How does one have wealth, intelligence, and power?  The book of Ecclesiastes is wisdom writing about one who had a grand experiment in wealth, intelligence, and power.  He had everything which his heart desired.  And he concluded, “Vanity of vanities, all is vanity.”  He is perhaps the chief skeptic found in biblical writings.  He realized after all that he had, knew, and did was time dated.  He could not take it with into the afterlife.  He would have to leave everything to people who perhaps were not worthy to receive it.  His conclusion was this: Fear God, that is come to know God as the Awesome One, who has duration on all us, and outlives us all to retain final ownership of everything.

 

Twelve step programs revolve around the controlled use of basic life force or power, differently named.  Desire, libido, lust, wrath, or greed.  What is the etymology of misdirected life force?  It is what not fearing God is, namely, idolatry.  Idolatry is trying to treat and respect something in life which cannot live up to the profound uniqueness of a holy God.  It is being devoted to something with continuous repetitive behaviors which is not and can never be the only great God truly worthy of worship.  In behaviors, extreme idolatry is what is called addiction.  Addiction involves ingrained habitual behaviors which involve trying to make something be what it cannot be, namely, the one and awesome holy God.

 

Have you noticed that in public sentiment, not all addictions are equal in how they are regarded?  We consider things like alcohol and substance abuse as being socially and personally destructive behaviors.  But what serious addiction is seen as publicly celebrated?  The idolatry known as greed.  Forbes magazine celebrates those who have attained the most in money and possession in their list of the wealthiest.  Greed is one of the so-called deadly sins, but in fact those who have been greediest are sometimes the most celebrated people in society.  We don’t greed shame the wealthiest people, even as people often “fat shame” the gluttons of life.

 

And yet greed is perhaps the most harmful idolatry of the human community.  The biggest problem in our world is that not everyone in our world has enough because a very few people have taken so much and have not learned to fear God enough so as to make sure that everyone has enough.

 

Karl Marx saw this and came to believe that was only through the power of revolt the power of greed could overcome; unfortunately, all the members of society were not angelic, and the party bosses became the new greedy.  Capitalism is kind of based upon the acceptance of the sin of each person being self-interestedly greedy.  So, what does one do in capitalism?  One tries to legislate and trick the greedy impulse for publicly redeeming outcomes.  And how successful has that been?  Well, the top one percent own 60 to 70 percent of the overall wealth of society.

 

Now what does St.
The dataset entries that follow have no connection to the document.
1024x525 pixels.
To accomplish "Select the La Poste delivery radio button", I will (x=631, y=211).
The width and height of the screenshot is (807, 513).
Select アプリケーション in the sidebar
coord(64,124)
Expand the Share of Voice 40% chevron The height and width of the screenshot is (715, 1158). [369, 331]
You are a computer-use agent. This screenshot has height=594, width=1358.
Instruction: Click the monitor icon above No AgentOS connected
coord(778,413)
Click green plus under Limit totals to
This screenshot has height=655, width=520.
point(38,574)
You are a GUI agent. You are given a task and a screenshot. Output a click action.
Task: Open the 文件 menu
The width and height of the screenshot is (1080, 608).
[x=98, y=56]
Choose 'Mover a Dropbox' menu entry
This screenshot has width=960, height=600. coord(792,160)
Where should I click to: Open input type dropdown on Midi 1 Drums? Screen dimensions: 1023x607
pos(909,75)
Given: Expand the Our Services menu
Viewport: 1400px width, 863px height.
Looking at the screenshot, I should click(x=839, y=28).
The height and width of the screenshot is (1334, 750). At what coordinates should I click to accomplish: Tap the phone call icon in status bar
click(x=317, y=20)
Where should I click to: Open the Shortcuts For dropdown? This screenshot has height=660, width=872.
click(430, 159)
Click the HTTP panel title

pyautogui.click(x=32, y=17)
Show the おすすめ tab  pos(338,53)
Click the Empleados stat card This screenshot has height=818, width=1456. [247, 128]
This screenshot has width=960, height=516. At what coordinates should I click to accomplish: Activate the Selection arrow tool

Paul recommend regarding evil desire and the greed of idolatry?  If sin comes to all people, Jews, Gentile, men, and women, is there a cure which is available for evil desire, greed, and all the froward human impulses?  St. Paul had been a good religious man, Saul of Tarsus, but his religious fervor included the desire to punish and even kill the followers of Jesus Christ who were not religious in that way that he was.  His behaviors were interdicted in the event of his famous conversion.  He came to recommend a program of transformation which he called identity with the life of Jesus Christ.  In this spiritual program, one accepted the power of the death of Jesus on the cross to die to the evil control center of desire and one’s life forces.  But not just die; he recommended identity with the resurrection power of Jesus Christ, whereby one received the Holy Spirit of God as the new regulating center of life.  The Holy Spirit is the one who can make evil and harmful desire into good desire, the kind of desire which allows us to enjoy all things with joyful pleasure without being addicted.

 

With the Holy Spirit as our higher power, we are able to let all things be transparent, and not opaque idols.  With the Holy Spirit we can let our life energy pass through things with beneficial enjoyment?  Why?  Because we are letting our life force and desire return to the one and only worshipful God.  This is why we are here today.

 

We are here today to remind our selves, to die with Christ to our selfish selves, so that we and others can come under the high power of the Holy Spirit.  This is the secret, not to just over power and trick wrong desire, but to transform it for creative community endeavors.

 

The goal of St. Paul was to know Christ as all and in all, for in this identity with Christ Paul found the way of transforming.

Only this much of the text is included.